Ollama
By Jens Allmer
Ollama is a convenient tool for quickly setting up a local LLM. Indeed, every prepper must have it on their system.
The setup of Ollama is unspectacular, and you can simply follow the instructions or use an installable. That should be done in a few minutes. You can then run any of the many available models. Make sure to first start the server (ollama serve) and then load (ollama load llama3.2) or run (ollama run mistral) the model you choose.
Now, this caused me a headache. On an HPC I have a small user directory. However, ollama stores models by default in a hidden directory under the user root (~/.ollama). Pulling a few models (llama3.2, granite, and mistral) filled up the available space.
After some research, I found that the model directory can be set with an environment variable (export OLLAMA_MODELS=“path to the root of the model dir”). Great. So, I copied the models to a different space on the HPC and set the variable accordingly. Surely, that should work – No!
OK, stupid, there is an (ollama cp) function for copying models. Turns out that this only copies models within the model directory using the name of the model and the desired new name of the model. (ollama cp source destination) sounds as if it might be possible to work with file paths. Maybe (ollama cp model new_model_name) would be more explicit?

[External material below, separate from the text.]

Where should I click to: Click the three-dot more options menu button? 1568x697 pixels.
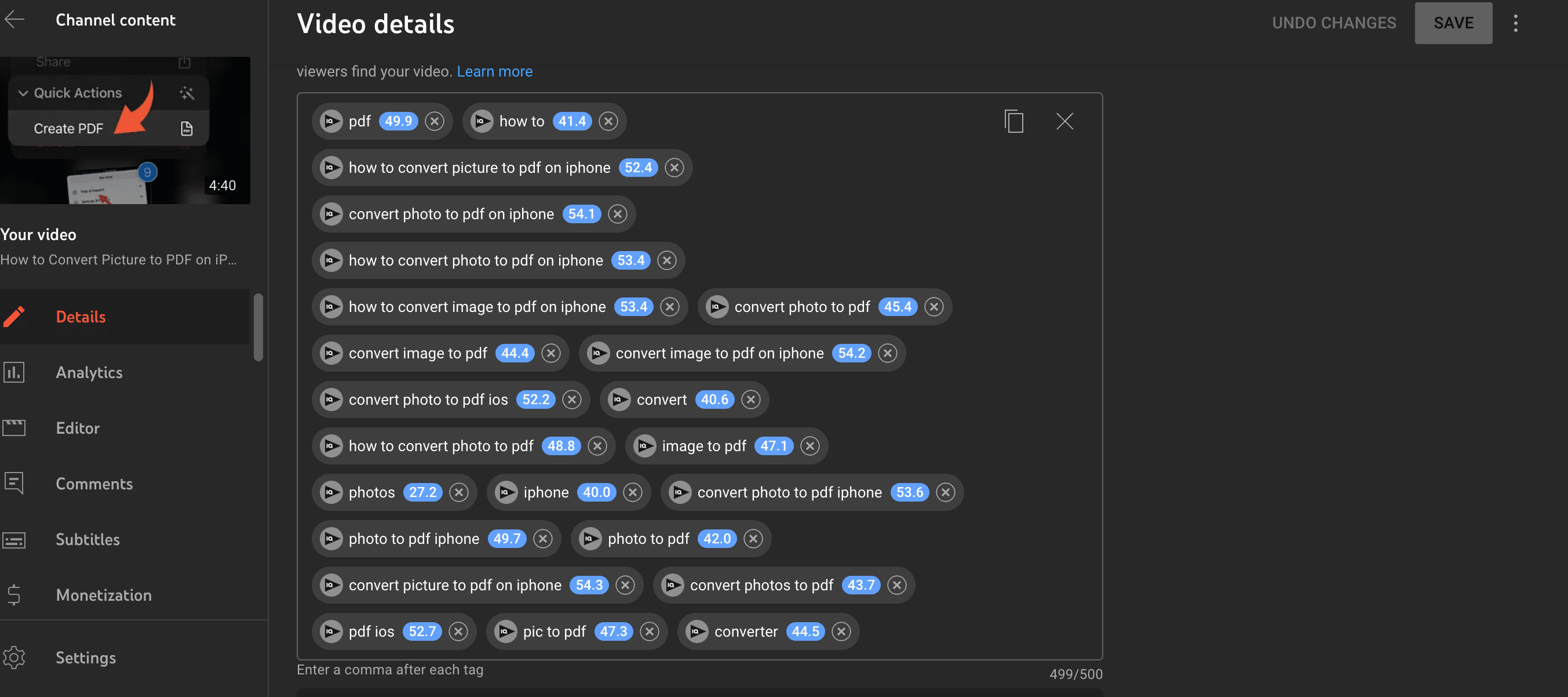(x=1516, y=23)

So again, it’s not working.
After some deliberation and frustration with trying various approaches to get the models onto the calculation node within the HPC, the only way that works is by pulling them from the internet. That is, of course, not acceptable for many reasons.
I had to give up on the idea of copying the models locally, which is apparently not a use case. I also keep the executable in the same place on the HPC (there is a shared file space (lustre)). I do this because Ollama comes with checks that ensure that it downloaded the models, etc., so if I install it again each time I run it on a different node of the HPC, it might not recognize the models as its own and would download them again.
Working strategy
- Select a shared directory that all nodes have access to.
- create an ollama directory and unpack ollama into it. That will create a bin and a lib directory. The ollama executable is in the bin directory and can be used directly.
- create an ollama_models directory (e.g., in the ollama directory).
- export the environment variable to point to the ollama_models dir (export OLLAMA_MODELS="… /ollama/models").
- start the ollama server (!you must do 4) first!) by calling … /ollama/bin/ollama serve. Now, this will block your terminal so you can continue on a different terminal, but for me, that is inconvenient since there are many login nodes on the HPC, and they usually get transferred to a different one. Hence, the server would be invisible. Therefore, I like to start it in the background: “… /ollama serve > SERVER_LOG 2>&1 &”.
- Now that you pointed to the desired models directory and you started the server, you can load or run models and they will appear in the desired directory. E.g., “… /ollama run llama3.2” will download the llama3.2 model and store it in the desired directory.
- Now, you can access the models and the Ollama executable from anywhere where you can see the shared file system. Furthermore, the home directory, which is often rather small, is not filled up with potentially large models of tens of gigabytes.
That is not exactly what I wanted, but it works. And the small overhead of reading the model and executable from the file system once is irrelevant to me. If you were to start Ollama thousands of times on a node, that could cause issues, and then you might want to actually download Ollama and the models to the node in the first step (you might want to use a RAM disk). Subsequently, all steps are similar to the above.
That’s it
Or is it? No, one more thing. You might want to stop the Ollama server. However, that is not a supported use case. Ollama stop does not exist. Instead, it is ollama stop model_name, which unloads the model if it is running. The server happily continues running. Thus, to leave a clean environment behind, you would want to kill the process. First, make sure you get the process ID by first calling “.. /ollama serve > SERVER_LOG 2>&1 &” and then immediately after storing the process ID in a variable like this: “OLLAMA_PID=$!”. Now, you can kill the process anytime you want by calling kill $OLLAMA_PID.
You could try running uncensored LLMs with Ollama, but be aware they are not raw models, so you may not get the desired results.
Future
In the future, it might be possible to export and import models that would support precisely my use case, but for now, these methods are not directly available.